Alternatively, the pipeline could be run from a SLURM script which you would submit with sbatch:

#!/bin/bash
#SBATCH --job-name=nextflow-test
#SBATCH --cpus-per-task=1    #Number of cores to reserve
#SBATCH --mem-per-cpu=1G     #Amount of RAM/core to reserve
#SBATCH --time=06:00:00      #Maximum allocated time
#SBATCH --qos=6hours         #Selected queue to allocate your job
#SBATCH --output=nextflow_test.o

ml Nextflow
nextflow run simpleQC.nf --fq "sample*.fastq.gz" -with-timeline -with-trace -with-report -with-dag

nf-core¶

this subsection draws inspiration from the genotoul cluster nextflow-course

Important note

This method requires to run a master process on the node where you logged in for the duration of the pipeline.

In order to reduce the load on the login node, and to prevent interruption of your pipeline should your session be interrupted, we recommend running the pipelines on the vscode node (vscode.scicore.unibas.ch) with a tmux persistent session.

TL;DR

specify process.executor = 'slurm' in your nextflow.config
use -profile=apptainer to handle the containers
read about managing workflow resources; also use the recommendations listed above

nf-core is a global community effort to collect a curated set of open‑source analysis pipelines built using Nextflow.

We will demonstrate how to use nf-core on sciCORE with the nf-core/demo pipeline, which

On the login node, we can start by inspecting the pipeline:

ml Nextflow

nextflow run nf-core/demo --help

This will download the workflow files and display usage options.

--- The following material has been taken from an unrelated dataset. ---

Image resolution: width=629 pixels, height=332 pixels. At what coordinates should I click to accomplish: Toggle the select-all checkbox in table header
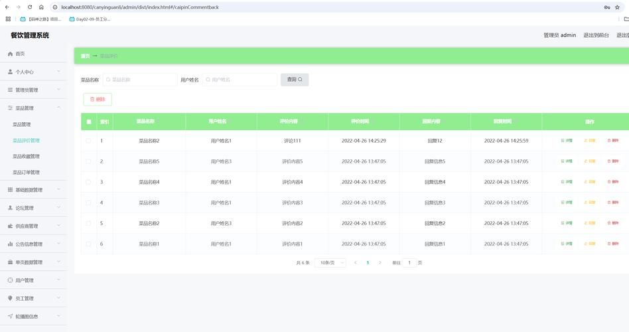[88, 122]
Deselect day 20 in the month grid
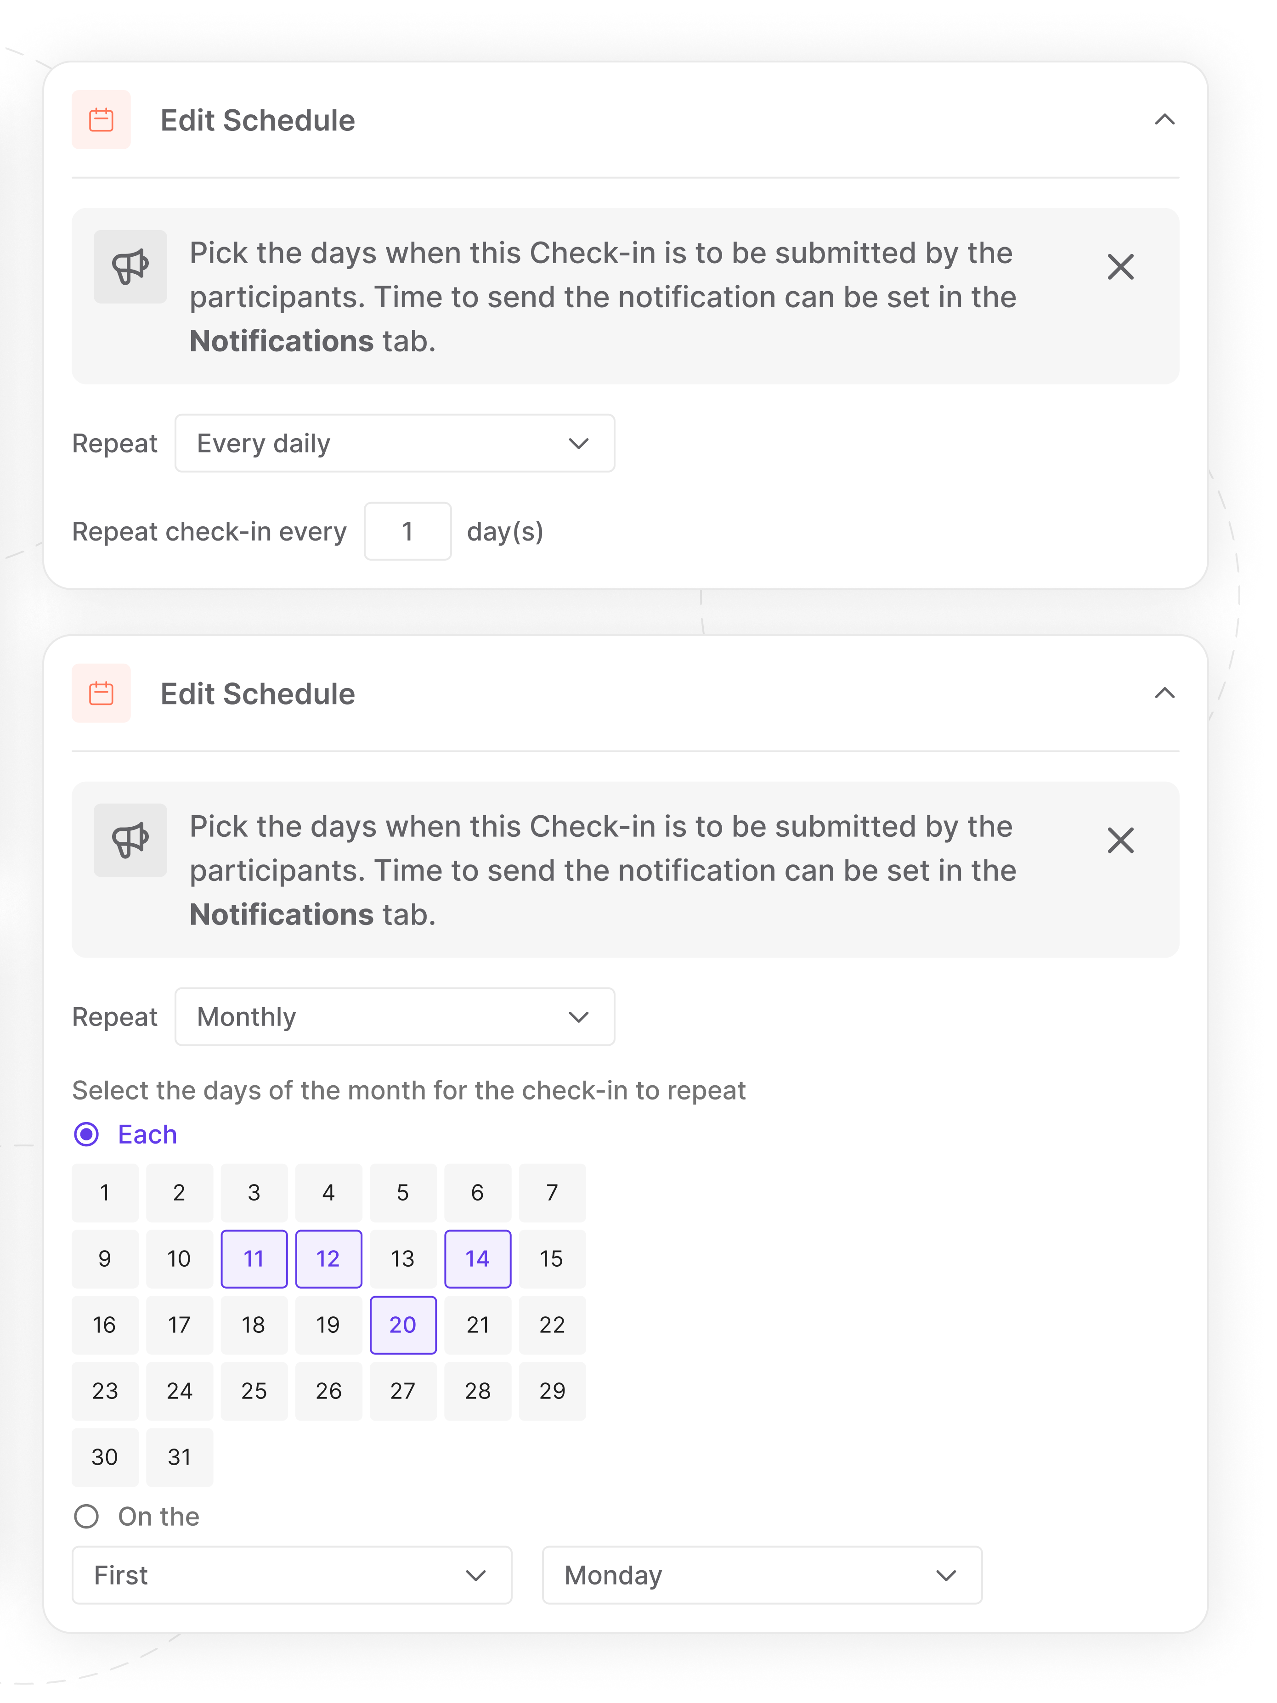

nf-core pipeline generally have a test profile which specifies some simple input data.

This is useful for workflow configuration:

nextflow inspect nf-core/demo -profile test  --outdir results

output:

{
    "processes": [
        {
            "name": "NFCORE_DEMO:DEMO:MULTIQC",
            "container": "quay.io/biocontainers/multiqc:1.29--pyhdfd78af_0"
        },
        {
            "name": "NFCORE_DEMO:DEMO:SEQTK_TRIM",
            "container": "quay.io/biocontainers/seqtk:1.4--he4a0461_1"
        },
        {
            "name": "NFCORE_DEMO:DEMO:FASTQC",
            "container": "quay.io/biocontainers/fastqc:0.12.1--hdfd78af_0"
        }
    ]
}

So there are 3 processes, and each are linked to a container in quay.io

This means that we will not need to load the specific module for fastqc, multiqc and seqtk, but rather just make sure that a compatible container software is available.

In the case of SciCORE, apptainer is directly available without having to load additional modules. We will just need to specify this to Nextflow as another profile option.

But first, you have to setup a file named nextflow.config containing:

process.executor = 'slurm'

And then you can run:

nextflow run nf-core/demo --outdir . -profile test,apptainer

You can then look up the execution trace, dag, report, and timeline in the folder pipeline_info/.

In particular, you can inspect the workflow usage resource and extrapolate how much you may need for your data.

The workflows are configured to require relatively sensible resources (generally in their conf/base.config file), but we highly recommend you have a look at their configuration.

See more on that subject in the nf-core documentation and in the section above.